170 Angriffe auf Mitarbeiter der Bahn

170 Angriffe auf Lokführer, Zugbegleiter und Sicherheitskräfte sind zuletzt in Schleswig-Holstein bei der Bahn registriert worden. Die Bundespolizei in Kiel zählte zwölf Strafanzeigen wegen Körperverletzungen und Beleidigungen.

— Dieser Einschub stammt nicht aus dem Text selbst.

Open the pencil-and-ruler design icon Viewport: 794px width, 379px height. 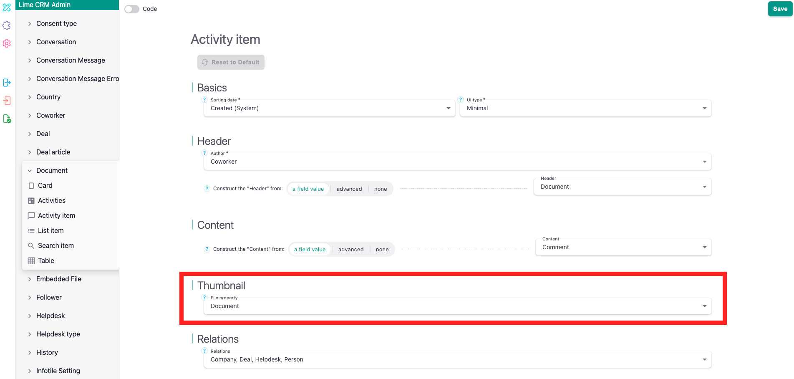(x=7, y=8)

Lesen Sie hierzu auch: KN-Talk - Schlechte Noten für die Bahn

Bundesweit wurden 2017 rund 2550 Körperverletzungen gemeldet. Zum Vergleich: 2015 hatte die Bahn mit 1876 Körperverletzungen fast 700 Angriffe weniger gezählt. Die Bilanz für das vergangene Jahr liegt noch nicht vor. In den ersten Monaten 2018 zeichnete sich jedoch bereits ein weiterer Anstieg ab.

Viele Übergriffe auf Kontrolleure an Wochenenden

Die Bundespolizei beobachtet auf Bahnhöfen und in Zügen, dass „Pöbeleien und Respektlosigkeiten grundsätzlich zunehmen“, sagt der Kieler Behördensprecher Sven Klöckner. Auch den Berufsgenossenschaften bereitet die Entwicklung Sorge: „Übergriffe auf Beschäftigte gehören in der Branche ÖPNV/Bahnen zum alltäglichen Geschäft“, heißt es bei der Verwaltungs-Berufsgenossenschaft (VBG).

Rund zehn Prozent der bei der VBG gemeldeten Arbeitsunfälle der Branche seien Übergriffe. Nach Zahlen der Eisenbahn- und Verkehrsgewerkschaft EVG ist die Zahl von Körperverletzungen im Regionalverkehr deutlich höher als im Fernverkehr. Besonders viele Übergriffe ereignen sich an den Wochenenden.

Der niedergeschlagene Kontrolleur der KVG befindet sich auf dem Weg der Besserung. Er wolle kommende Woche wieder zur Arbeit gehen, berichtete eine Sprecherin. Das Kieler Unternehmen selbst sieht keine Zunahme von Gewaltdelikten gegen Kontrolleure oder Fahrer und nennt auf Nachfrage „etwa einen Vorfall dieser Art im Jahr“.